:: Page excerpt

Fadhil Salim

Personal information
- Date of birth: 24 January 1983 (age 43)
- Place of birth: Singapore
- Height: 1.77 m (5 ft 9+1⁄2 in)
- Position: Goalkeeper

Team information
- Current team: Albirex Niigata (S) (goalkeeper coach)

Youth career
- 1999: Sembawang Rangers
- 2000: Woodlands Wellington
- 2001: National Football Academy

Senior career*
- Years: Team / Apps / (Gls)
- 2002–2003: Woodlands Wellington / 58 / (0)
- 2004: SAFFC / 1 / (0)
- 2006: Young Lions / 32 / (0)
- 2007: Woodlands Wellington / 35 / (0)
- 2008–2009: Gombak United / 21 / (0)
- 2010–2014: Hougang United / 127 / (0)

International career
- 2006: Singapore / 1 / (0)

Managerial career
- 2021–: Albirex Niigata (S) (goalkeeper coach)

= Fadhil Salim =

Singaporean footballer

Fadhil Salim (born 24 January 1983) is a retired Singaporean goalkeeper who last played for S.League club Hougang United.

::::
:: Material shown

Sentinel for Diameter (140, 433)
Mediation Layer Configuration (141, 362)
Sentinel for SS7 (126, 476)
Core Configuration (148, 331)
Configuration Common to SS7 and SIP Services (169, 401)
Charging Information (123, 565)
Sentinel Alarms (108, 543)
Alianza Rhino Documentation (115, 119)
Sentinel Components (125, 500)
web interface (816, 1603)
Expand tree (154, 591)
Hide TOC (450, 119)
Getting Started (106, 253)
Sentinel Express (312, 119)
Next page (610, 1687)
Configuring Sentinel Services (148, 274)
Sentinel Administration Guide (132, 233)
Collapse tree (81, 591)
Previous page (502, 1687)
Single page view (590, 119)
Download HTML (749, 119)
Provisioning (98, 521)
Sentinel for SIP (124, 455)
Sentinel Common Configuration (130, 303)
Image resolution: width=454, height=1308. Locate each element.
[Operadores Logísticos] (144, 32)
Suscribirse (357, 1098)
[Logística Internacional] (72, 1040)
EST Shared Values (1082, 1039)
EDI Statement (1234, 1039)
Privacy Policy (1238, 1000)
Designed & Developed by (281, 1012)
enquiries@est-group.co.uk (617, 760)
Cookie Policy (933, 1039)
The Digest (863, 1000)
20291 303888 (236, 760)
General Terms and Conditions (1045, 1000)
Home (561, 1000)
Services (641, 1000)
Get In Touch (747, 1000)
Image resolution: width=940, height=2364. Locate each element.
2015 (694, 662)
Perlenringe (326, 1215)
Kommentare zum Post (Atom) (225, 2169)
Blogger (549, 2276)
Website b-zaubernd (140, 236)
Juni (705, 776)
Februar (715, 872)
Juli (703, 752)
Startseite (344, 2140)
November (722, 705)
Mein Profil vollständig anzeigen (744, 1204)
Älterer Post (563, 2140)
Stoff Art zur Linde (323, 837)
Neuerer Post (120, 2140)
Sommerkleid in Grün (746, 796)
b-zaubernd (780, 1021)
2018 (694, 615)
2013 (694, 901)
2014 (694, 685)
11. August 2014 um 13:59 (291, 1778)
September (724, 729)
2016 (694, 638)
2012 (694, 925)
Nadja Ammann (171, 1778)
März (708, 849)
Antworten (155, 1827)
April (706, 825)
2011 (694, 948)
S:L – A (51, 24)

::::

**Required work:**
**1.** Transcribe the Fadhil Salim profile from "- 2002–2003: Woodlands" up to and including "United / 127 / (0)".
**2.** Pick up the Fadhil Salim profile after its last sentence and keep writing.

**Results for the exercise:**
**1.**
- 2002–2003: Woodlands Wellington / 58 / (0)
- 2004: SAFFC / 1 / (0)
- 2006: Young Lions / 32 / (0)
- 2007: Woodlands Wellington / 35 / (0)
- 2008–2009: Gombak United / 21 / (0)
- 2010–2014: Hougang United / 127 / (0)

**2.**
== Playing career ==
Fadhil started playing for Woodland Wellington in 2002.

In 2010, Fadhil joined Hougang United.

Fadhil was nominated by the club for the YEO'S People's Choice Award 2010 for the 2010 S.League season.

Fadhil was voted the S.League 'Goalkeeper of the Year' for three consecutives time in 2011, 2012 and 2013.

==International career==
Fadhil make his Singapore national team debut on 26 December 2006 in a friendly match against Thailand at the Suphachalasai Stadium.

== Coaching career ==
In March 2021, Fadhil was appointed as Albirex Niigata (S) as the club goalkeeper coach.